O Katrina não silenciou a capital do jazz. Cerca de dez anos depois da tragédia, New Orleans reergueu‑se (quase) por completo e está tão ou mais forte do que nunca. Uma cidade viva, colorida, mundana, que não vira a cara à luta nem abdica da vida de bairro. Porque o turismo também pode ser um furacão.

Texto João Ferreira Oliveira
Fotografias Reinaldo Rodrigues/Global Imagens

Ele faz‑me lembrar alguém, talvez alguém famoso – nos Estados Unidos há sempre alguém que nos faz lembrar alguém famoso –, talvez até seja um ator, não sei.

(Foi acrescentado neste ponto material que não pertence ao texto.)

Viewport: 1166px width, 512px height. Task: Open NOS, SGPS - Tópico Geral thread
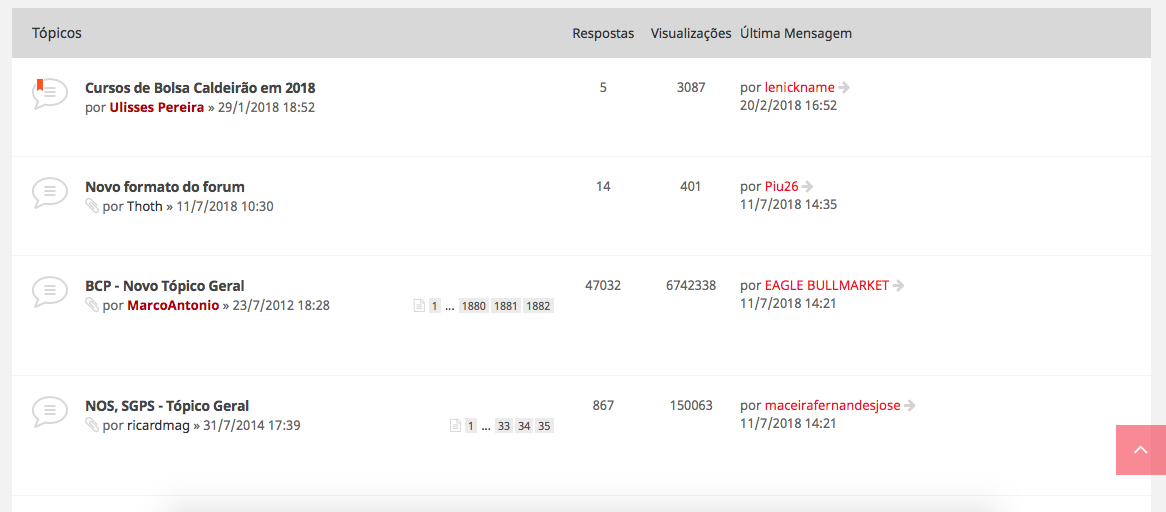tap(167, 406)
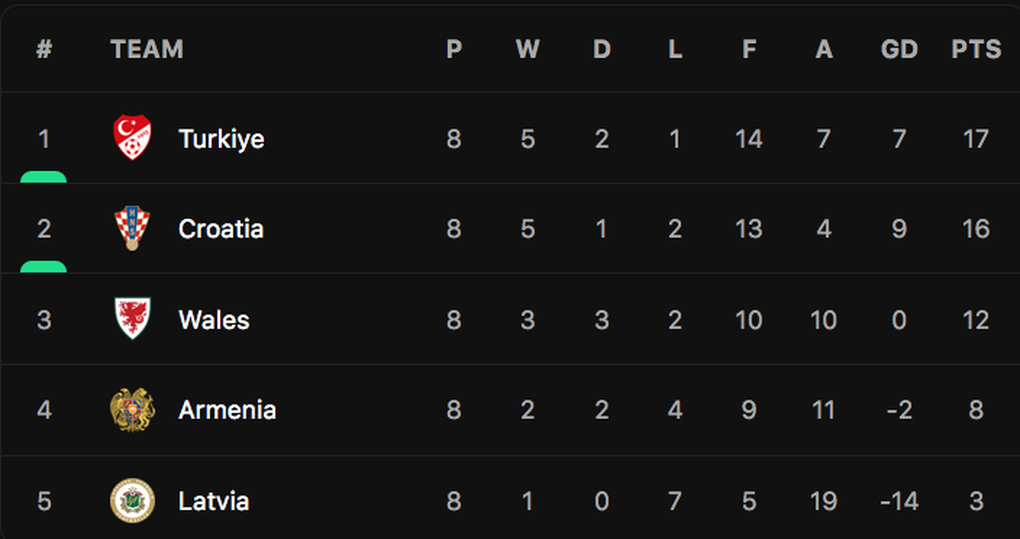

Não interessa. Tem entre 70 anos e o infinito. A mulher é um bocadinho mais nova, não terá mais de 80. Estão sentados, de mãos dadas, a assistir a um concerto no Bamboula’s. Um bar que abriu apenas em 2013, mas que se transformou desde logo num dos melhores bares de música ao vivo da cidade. De vez em quando há alguém ou um grupo que entra (olha, aí vem um) aos gritos, com os copos, mas percebe de imediato que este não é o sítio ideal para isso. Não é a rua certa para isso. Aqui também há copos, muitos copos, e às vezes há gritos, mas vem‑se sobretudo pela música. Jazz, pois claro. E blues.

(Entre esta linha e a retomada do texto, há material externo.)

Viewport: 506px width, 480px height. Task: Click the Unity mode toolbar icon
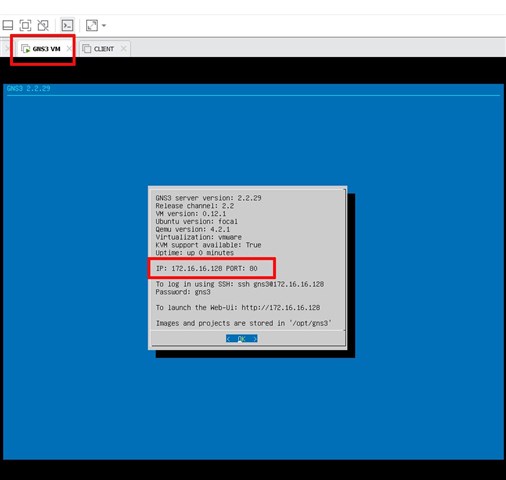(x=43, y=25)
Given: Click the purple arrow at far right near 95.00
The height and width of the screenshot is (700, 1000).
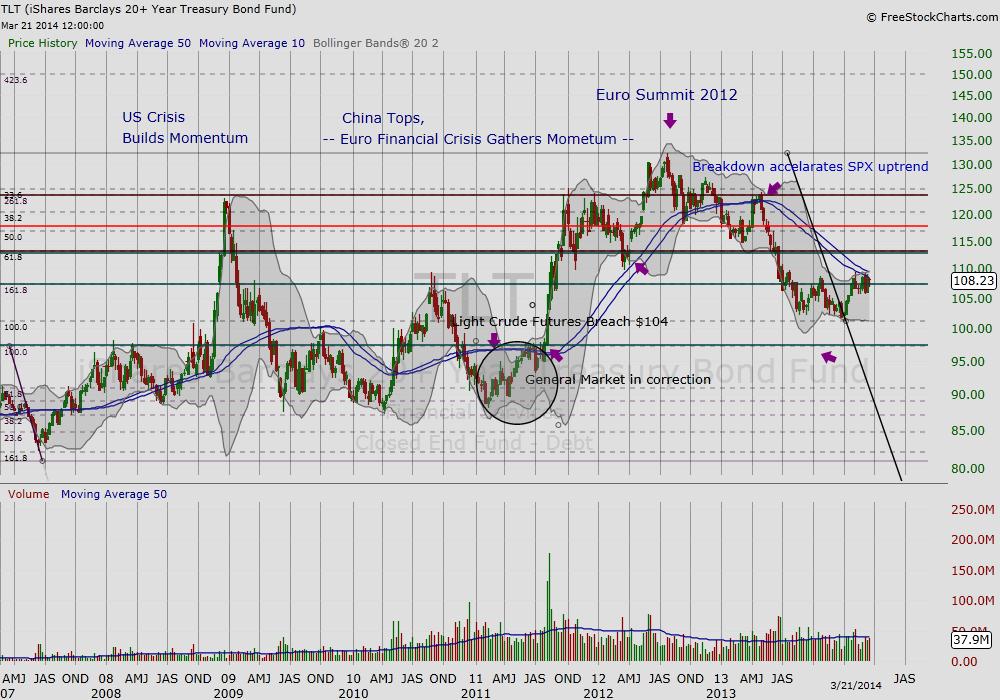Looking at the screenshot, I should click(827, 356).
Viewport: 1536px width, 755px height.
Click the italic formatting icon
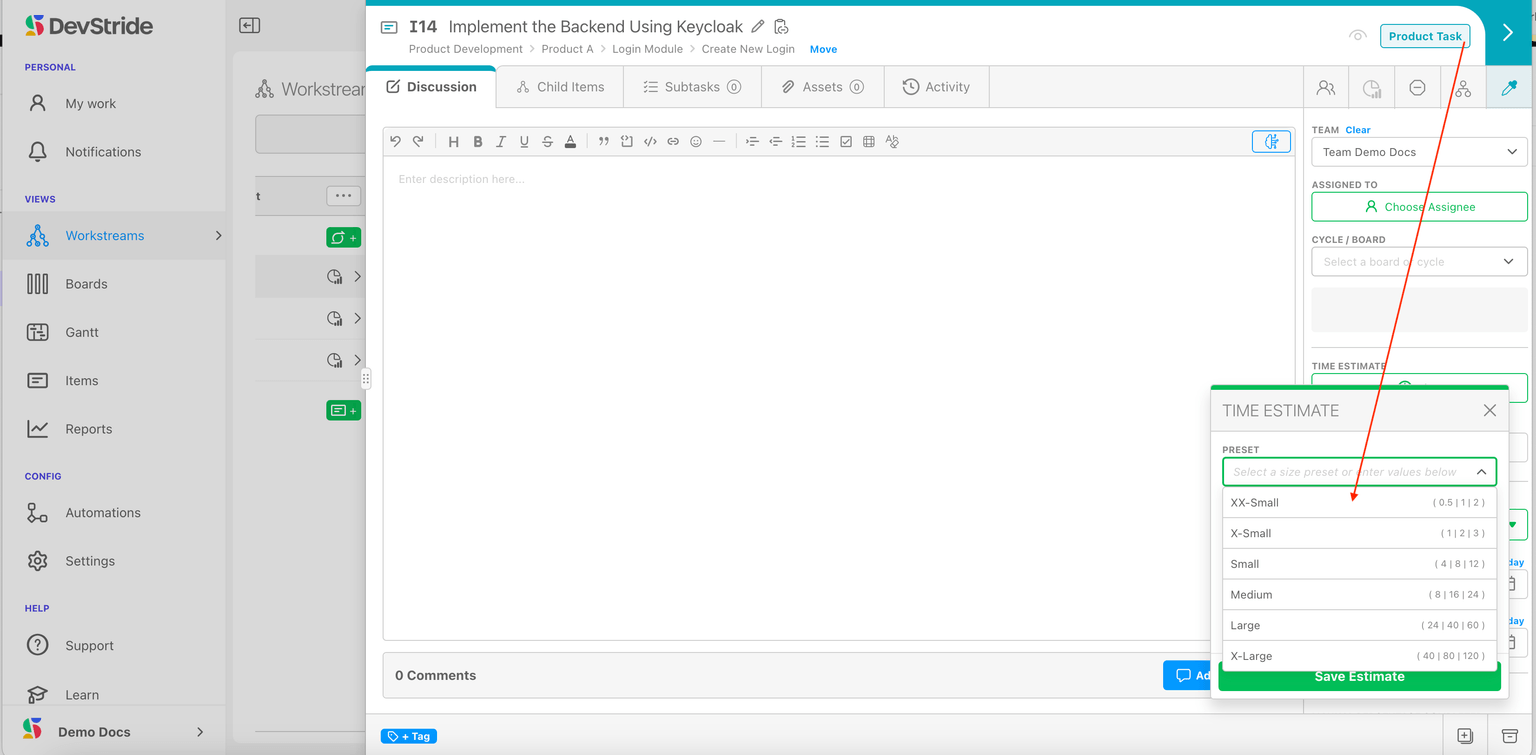tap(501, 142)
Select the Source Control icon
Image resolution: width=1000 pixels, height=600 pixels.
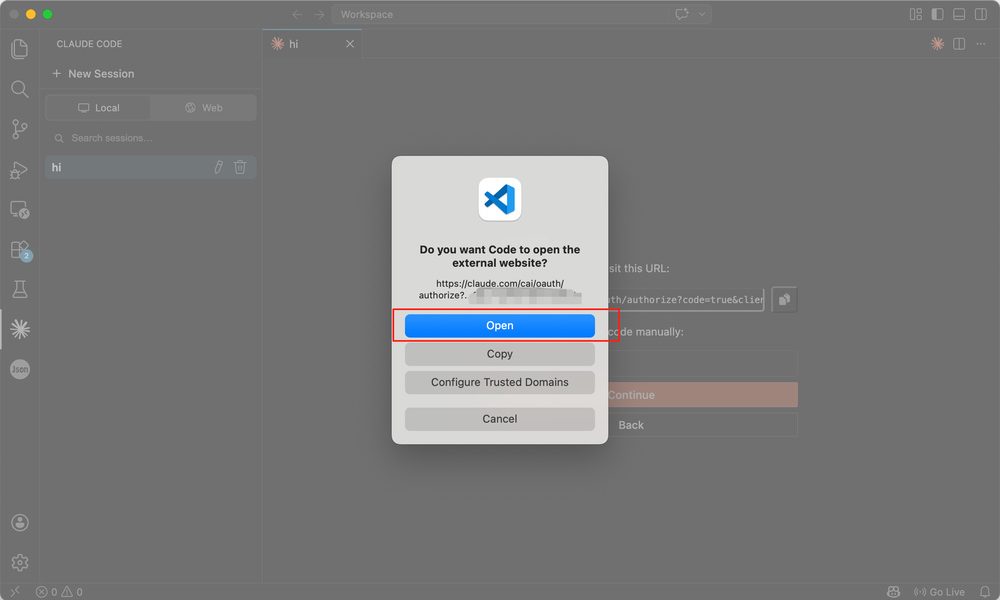(x=20, y=130)
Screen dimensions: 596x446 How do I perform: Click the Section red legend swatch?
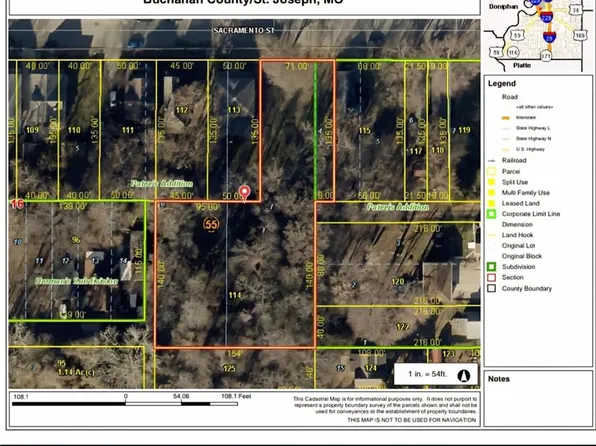(491, 278)
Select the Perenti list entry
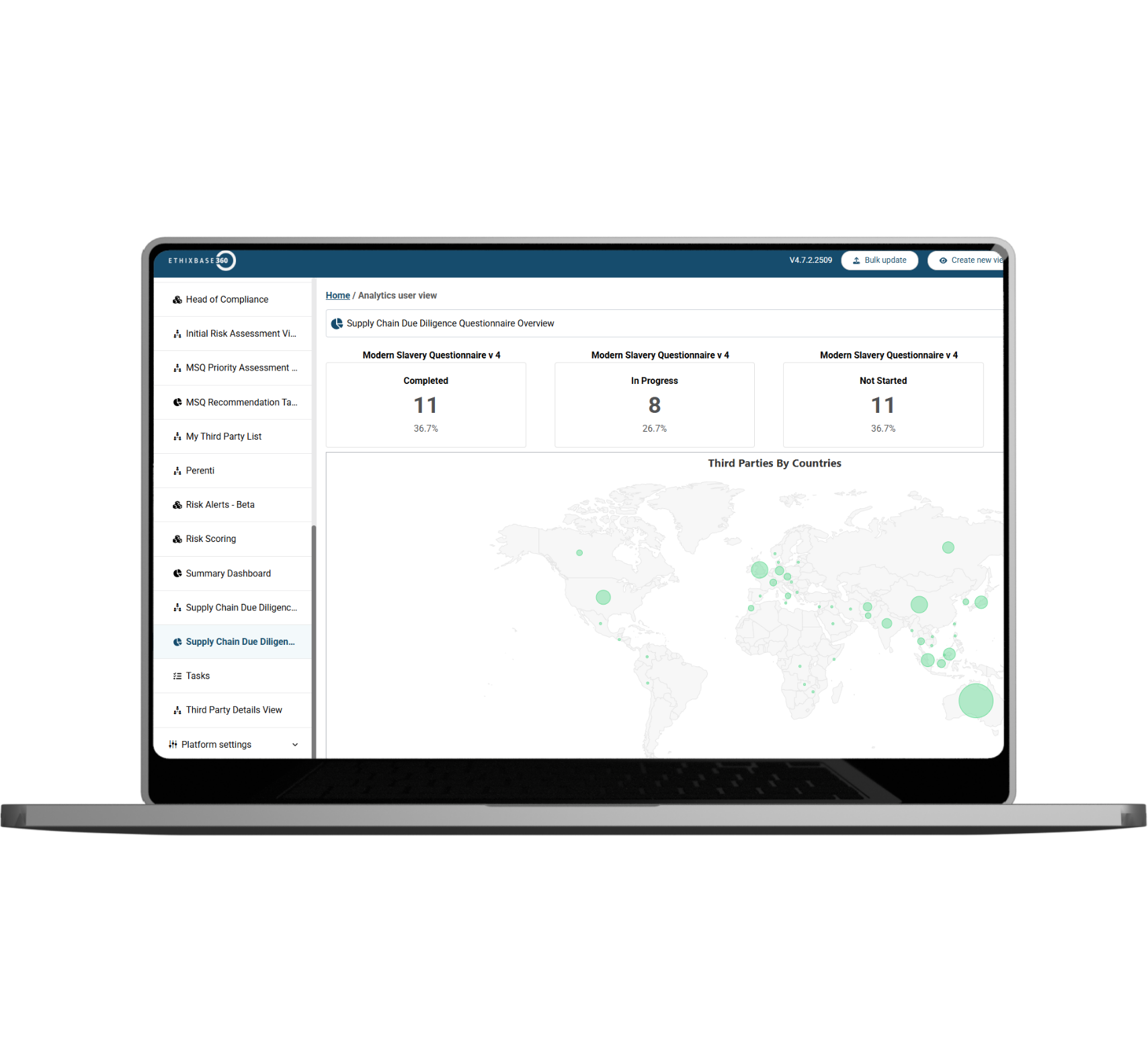This screenshot has width=1148, height=1051. (200, 470)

Não tiro os olhos deles. Eles não tiram os olhos do palco. Largaram as mãos, agora. O homem vai ao saco e saca dois pares de sapatos. Sapatos de dança. Uns para ela e uns para ele. Guarda os que traziam calçados, levanta‑se e estende‑lhe a mão, sem nunca abrir o sorriso. Ela sorri, fingindo‑se envergonhada. Talvez esteja mesmo envergonhada. Dançam devagar, mas bem. Dançam muito bem, para a idade. Dançam magistralmente. Estão sozinhos, mas não por muito tempo. Um par de jovens junta‑se a eles. Junta‑se outro par, e outro. No palco um velho músico, negro, e um jovem baterista, branco, continuam a tocar. Talvez improvisem, não sei, é jazz, o segredo está no improviso. Tocam durante vários minutos, muitos minutos, o tempo suficiente para o bar encher, a maioria encostada ao balcão, pés de chumbo e duros de ouvido como eu que, ainda assim, não conseguem deixar de se comover perante a dança da noite.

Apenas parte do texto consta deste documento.